◆ **About this exercise**: Continue the forum thread comparing Burton Ruler, Ambush, and Ion snowboard boots from the point where it stops.

◆ **Source document**:
************

# Burton Ruler vs Ambush vs Ion



## Tranceaddict (Mar 27, 2014)

I just got into snowboarding but am a quick study. After three sessions I was already hitting black diamonds at my local resorts. I used only rentals before. I just bought a 2014 Burton Custom cambered 163cm board and large Cartel Restricted EST bindings. I just now need a pair of boots. I will be mostly riding All mountain with maybe some jumps and half pipe down the road. 

Out of those boots I can get the Ruler and Ambush for about $170CAN and the IONs for around $320. Are the IONs worth the extra money? Will the Ambush be too soft? Are the Rulers inferior in build quality? Any personal input would be greatly appreciated. Thanks


----------



## Lamps (Sep 3, 2011)

This is really a personal preference thing - any of those could be a good match for your setup. 

I have had several pairs of Ions, really like them. If money is at all an issue then I'd say go with rulers, which was my first boot, I prefer the stiffer Ion, but at half the price it's hard to say the ion is worth double, especially if you're still learning. 

My view is that boots wear out after 40-50 days so keep that in mind, if you're on the hill a lot you'll be buying another pair each season. Others keep their boots longer, again it's a preference thing.


----------



## Jason913 (Jan 12, 2014)

i like my rulers. 15 days on them- comfortable, seem to be well made, good lacing system... mid stiff


----------



## Tranceaddict (Mar 27, 2014)

I was leaning towards the rulers but thought that the lower liner number might make them inferior. Money is not a big issue but I don't want to waste it either, it has to be justified.


----------



## ridinbend (Aug 2, 2012)

Tranceaddict said:


> I was leaning towards the rulers but thought that the lower liner number might make them inferior. Money is not a big issue but I don't want to waste it either, it has to be justified.


Buy the Ions. With a big camber board you will want stiff boots to increase responsiveness.


----------



## Jason (Feb 15, 2011)

Any reason you didn't included Burton Imperial in your list?


----------



## Tranceaddict (Mar 27, 2014)

I would love the Imperial, it was my number one choice, but unfortunately I cannot find it anywhere in Canada in my 11.5 size.


----------



## davidj (May 30, 2011)

Jason913 said:


> i like my rulers. 15 days on them- comfortable, seem to be well made, good lacing system... mid stiff


^^^ this... and I've got 60+ days on them. Not saying they're the best (I don't have exp with a lot of different boots) but all mountain/freeriding is no issue if paired with the right bindings. Heel hold is still what it was when brand new. :thumbsup: :thumbsup:


----------



## jdang (Oct 5, 2014)

Lamps said:


> This is really a personal preference thing - any of those could be a good match for your setup.
> 
> I have had several pairs of Ions, really like them. If money is at all an issue then I'd say go with rulers, which was my first boot, I prefer the stiffer Ion, but at half the price it's hard to say the ion is worth double, especially if you're still learning.

************

◆ **Records provided**:
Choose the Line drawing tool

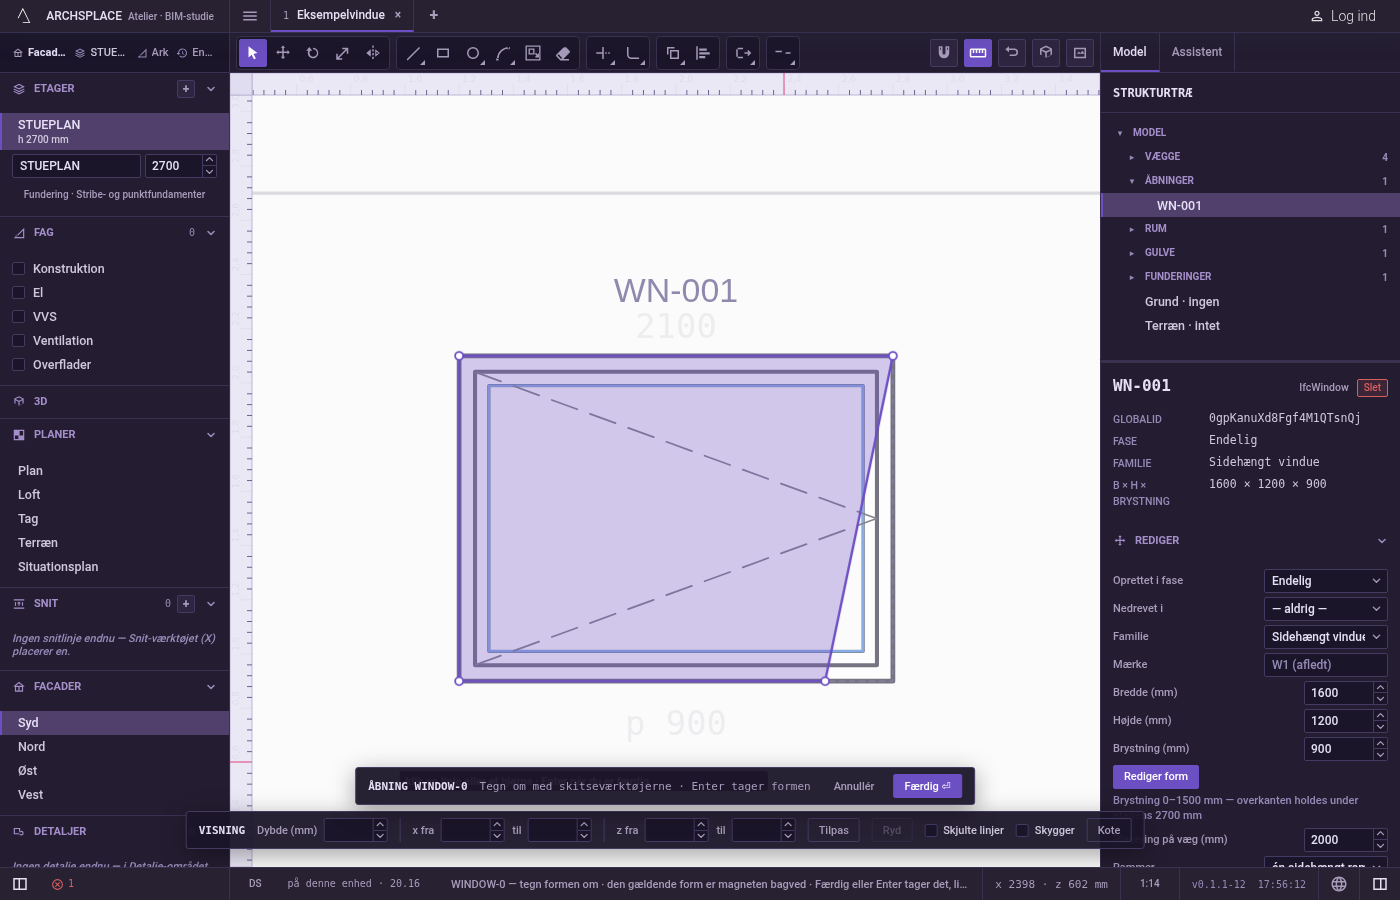click(413, 53)
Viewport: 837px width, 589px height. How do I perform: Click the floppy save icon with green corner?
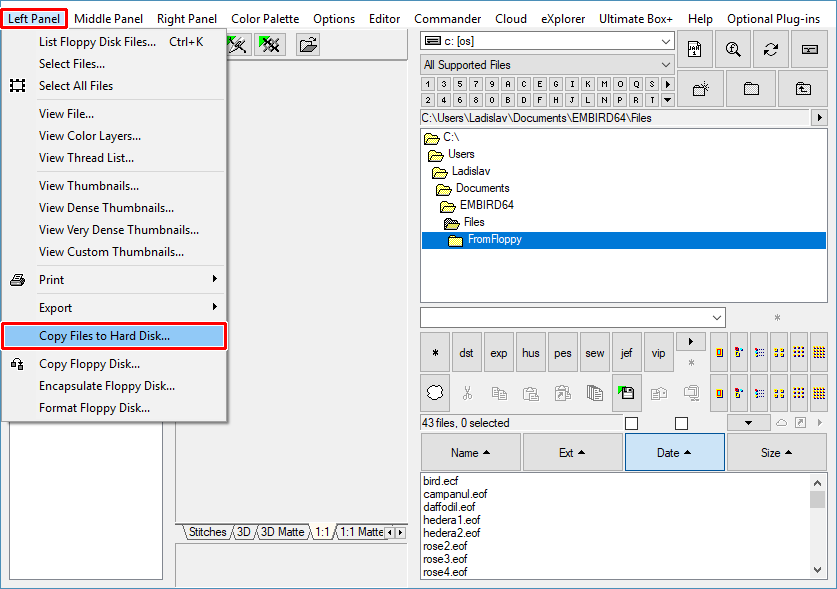pos(627,393)
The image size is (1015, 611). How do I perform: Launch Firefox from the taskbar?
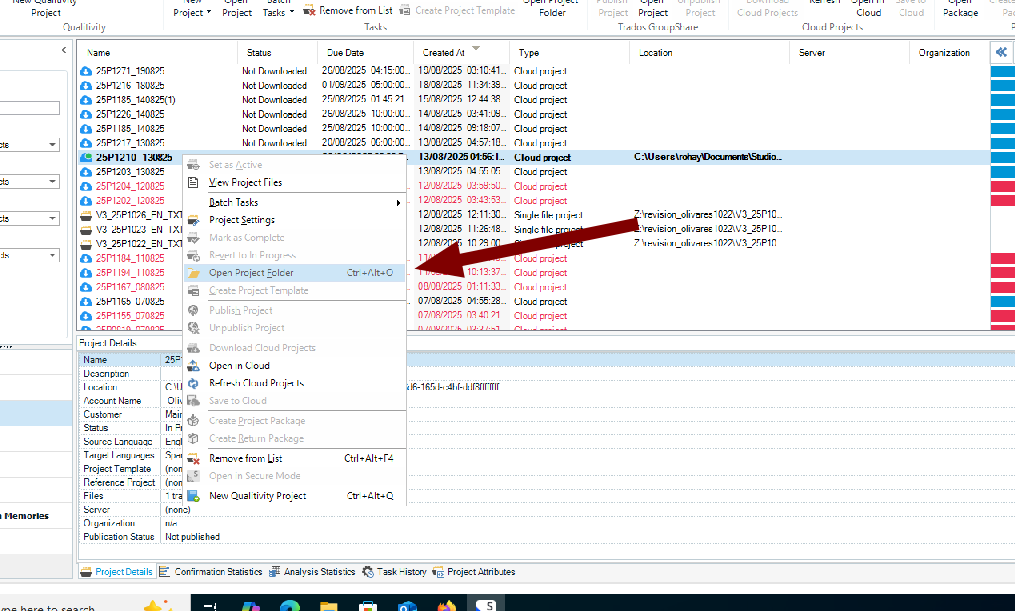pos(446,606)
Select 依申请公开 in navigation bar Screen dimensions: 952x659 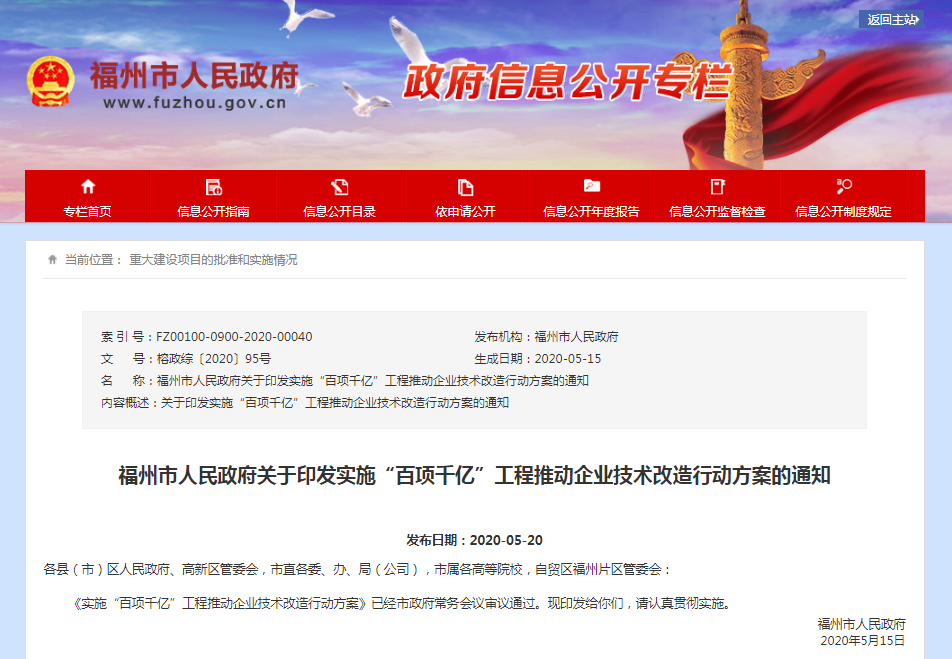click(465, 212)
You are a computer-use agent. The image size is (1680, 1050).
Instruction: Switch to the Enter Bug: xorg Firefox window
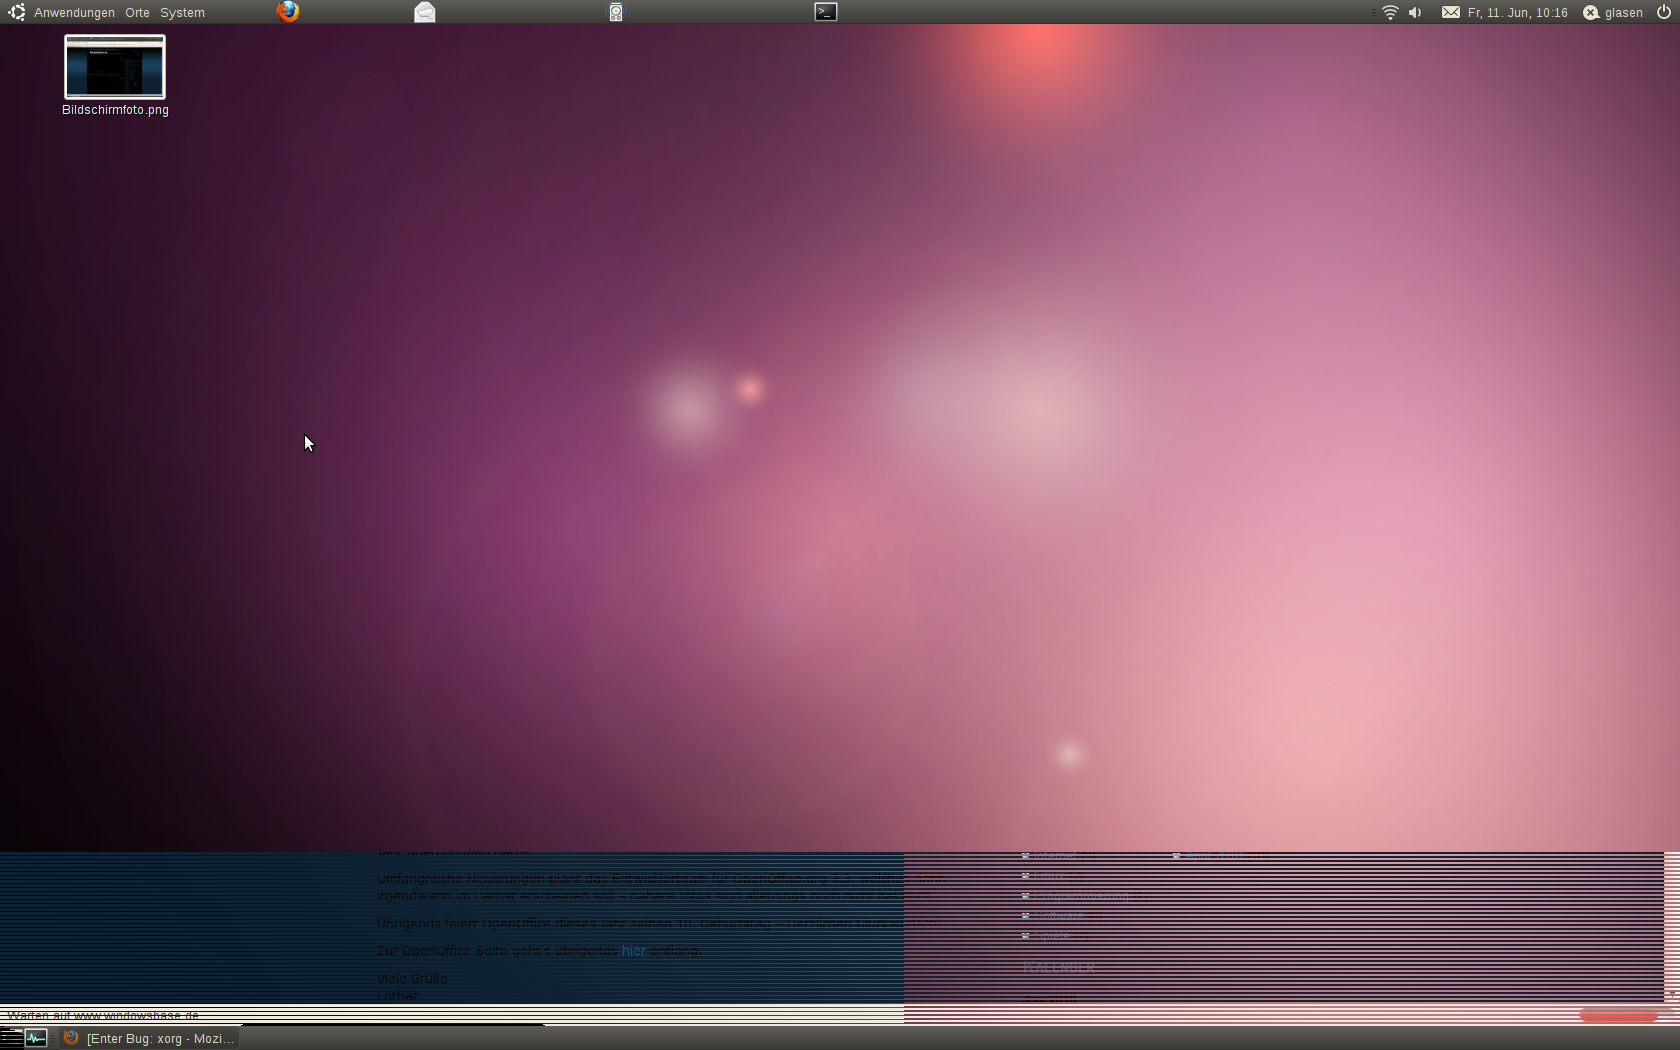[x=150, y=1039]
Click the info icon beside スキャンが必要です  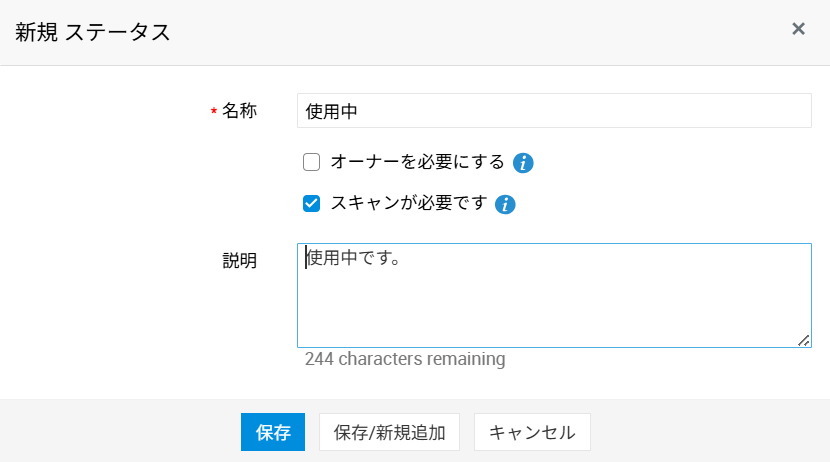(505, 205)
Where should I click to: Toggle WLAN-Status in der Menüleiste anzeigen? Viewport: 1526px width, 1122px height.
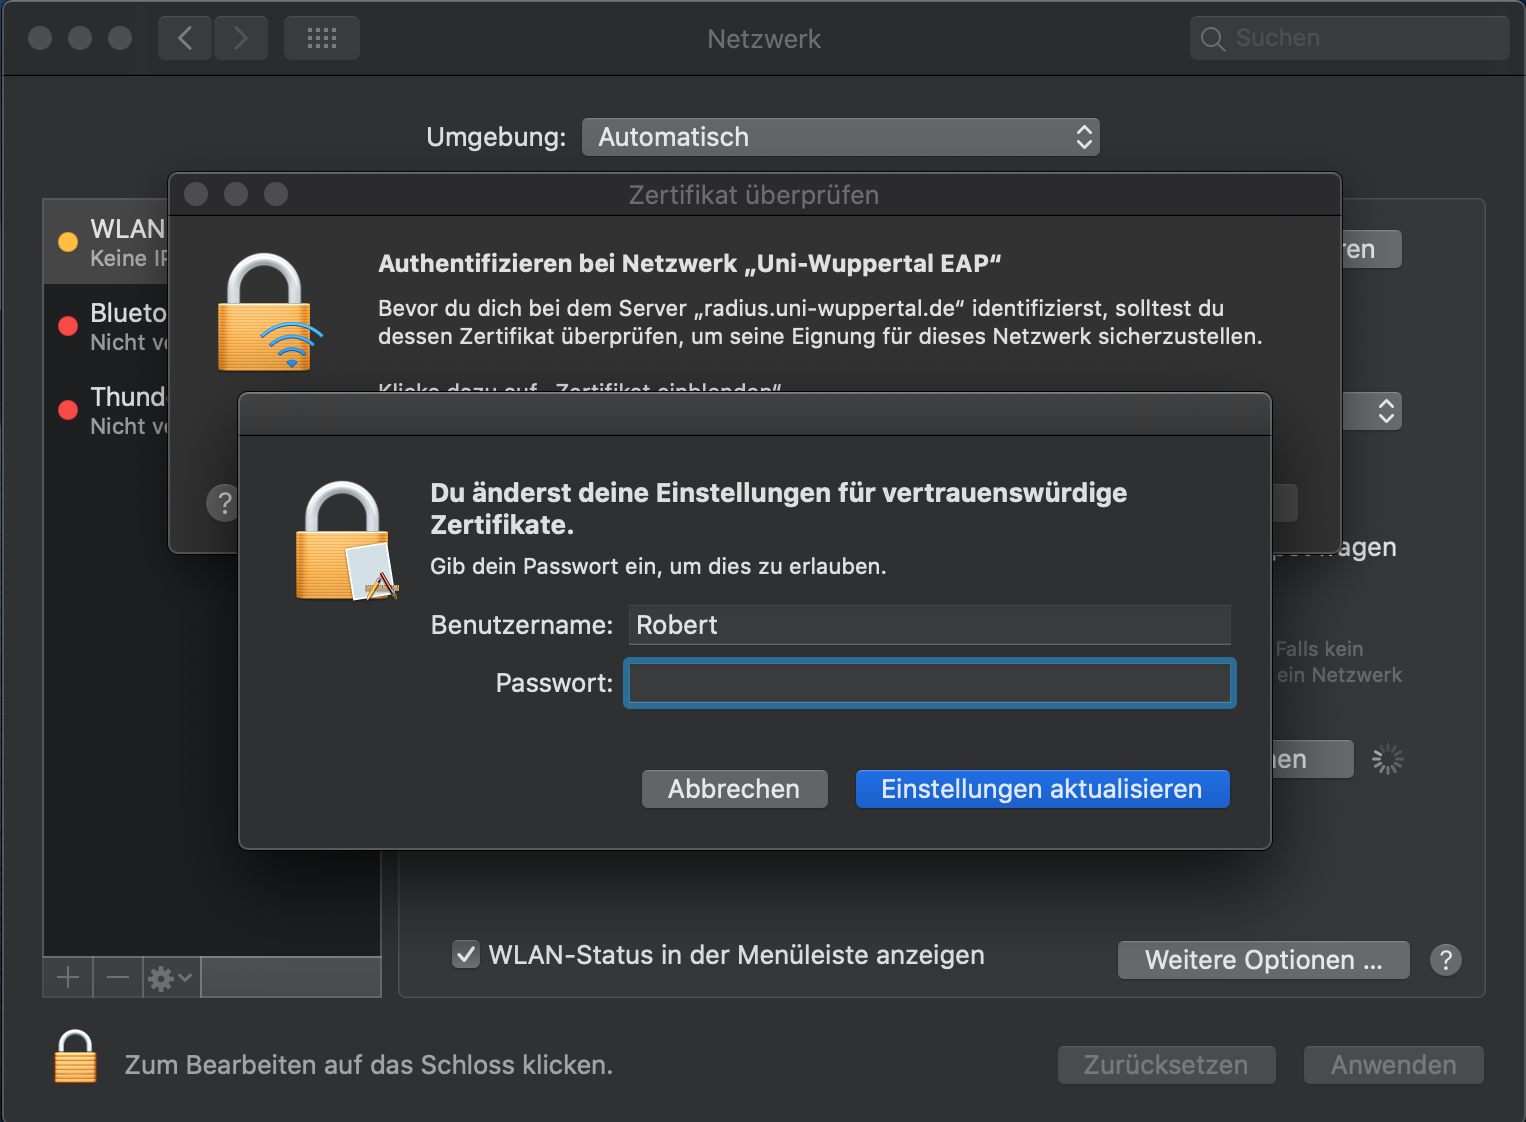pos(466,955)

************

◆ **Answer to this task**:
> 
> My view is that boots wear out after 40-50 days so keep that in mind, if you're on the hill a lot you'll be buying another pair each season. Others keep their boots longer, again it's a preference thing.





davidj said:


> ^^^ this... and I've got 60+ days on them. Not saying they're the best (I don't have exp with a lot of different boots) but all mountain/freeriding is no issue if paired with the right bindings. Heel hold is still what it was when brand new. :thumbsup: :thumbsup:


How are the ions/rulers for freestyle?
You do any jibbing with them?
I'm on burton genesis bindings (flex 6) and wondering about getting ions vs rulers


----------



## Tranceaddict (Mar 27, 2014)

Just an update; I bought a pair of 2014 Rulers and had to return them. They are really narrow and were pinching the side of my foot really bad. I walked around in them for a few days with no change. I then got an amazing deal on 2012 Ions, and they feel great. Walking around in them, the comfort and build quality is night and day compared to the Rulers. They tend to run wider in the toe box and are a perfect fit. Can't wait for the first snowfall to test out on the slopes.


----------



## jdang (Oct 5, 2014)

jdang said:


> How are the ions/rulers for freestyle?
> You do any jibbing with them?
> I'm on burton genesis bindings (flex 6) and wondering about getting ions vs rulers





Tranceaddict said:


> Just an update; I bought a pair of 2014 Rulers and had to return them. They are really narrow and were pinching the side of my foot really bad. I walked around in them for a few days with no change. I then got an amazing deal on 2012 Ions, and they feel great. Walking around in them, the comfort and build quality is night and day compared to the Rulers. They tend to run wider in the toe box and are a perfect fit. Can't wait for the first snowfall to test out on the slopes.


Nice man. That's kind of what I was expecting... the rulers just look a bit cheaper and more amateur which is a shame as I didn't quite want an 8/10 flex like the ion. 
You planning on freestyle?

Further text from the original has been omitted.